How does puppet send commands to the OS?

问题

I am new to Puppet, but understand the concepts quite well. Puppet Manifests call Puppet Modules and the Modules perform the actual task.

I am trying to understand what happens at the Puppet Module layer. How does the command actually execute? Taking the example of the following, what commands are actually passed on to the operating system? Also, where is that defined?

package { 'ntp':
  ensure => installed,
}

回答1:

Summary: Puppet determines the commands that need to be run, based on the facts of the system and the configuration within Puppet itself.

So, when Puppet compiles the catalog to run on it's system it looks like the following:

"I need to install a Pacakge resource, called ntp. I am CentOS system, of the RedHat family. By default on RedHat, I use the yum command. So I need to run yum install ntp"

Longer Explanation

The way that Puppet knows the commands to run and how to run them is known as the Resource Abstraction Layer.

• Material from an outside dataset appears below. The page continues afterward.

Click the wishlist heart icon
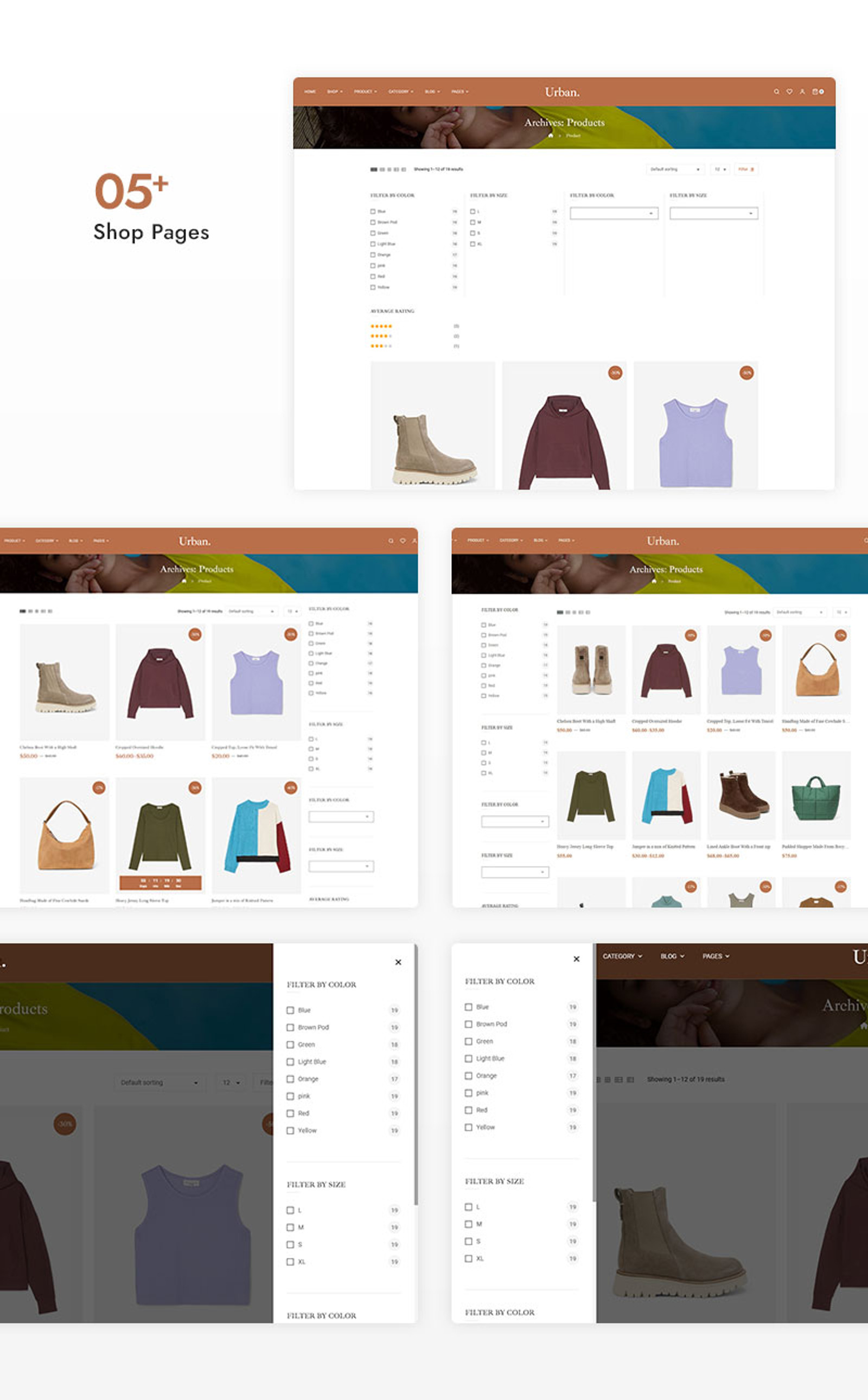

When it's all boiled down, Puppet is not doing anything magical: the commands that are being run on the system are the same commands that would be run by a human operator.

Maybe Puppet has figured out a clever way to do it, and takes into account obscure bugs and gotchas for the platform you're on, or is raising an error because what you're trying to do contains a spelling mistake or similar.

But eventually, the action has to actually be performed using the systems actual applications and tooling.

That's where the RAL actually comes in. It's the biggest layer of abstraction in Puppet: turning all interactions with the base system into a consistent interface.

In the example you give, packages are fairly simple. The concept of installing a package is (mostly) the same to pretty much every operating system in at least the last two decades:

packagesystemtool keywordforinstall packagename

Generally, the install keyword is install, but there are a few exceptions. BSD's pkg which uses pkg add for example.

However: the actual attributes that can be managed in that package can vary a lot:

Can you specify the version?
Can you downgrade that version?
If the package is already installed, do you need to specify a different command to upgrade it?

A huge swath of other optional parameters such as proxy information, error logging level.

The RAL allows the user to define the characteristics of a resource regardless of the implementation in a consistent way:

type { 'title':  
  attribute => 'value',
}

Every resource follows the same syntax:

A resource type (eg. user, package, service, file)
Curly braces to define the resource block.
A title, separated from the body of the resource with a colon A body consisting of attributes and value pairs

So our package declaration looks like this:

package {'tree':  
  ensure => 'present',
}

The RAL can handle that behavior on every platform that has been defined, and support different package features where available, all in a well-defined way, hidden from the user by default.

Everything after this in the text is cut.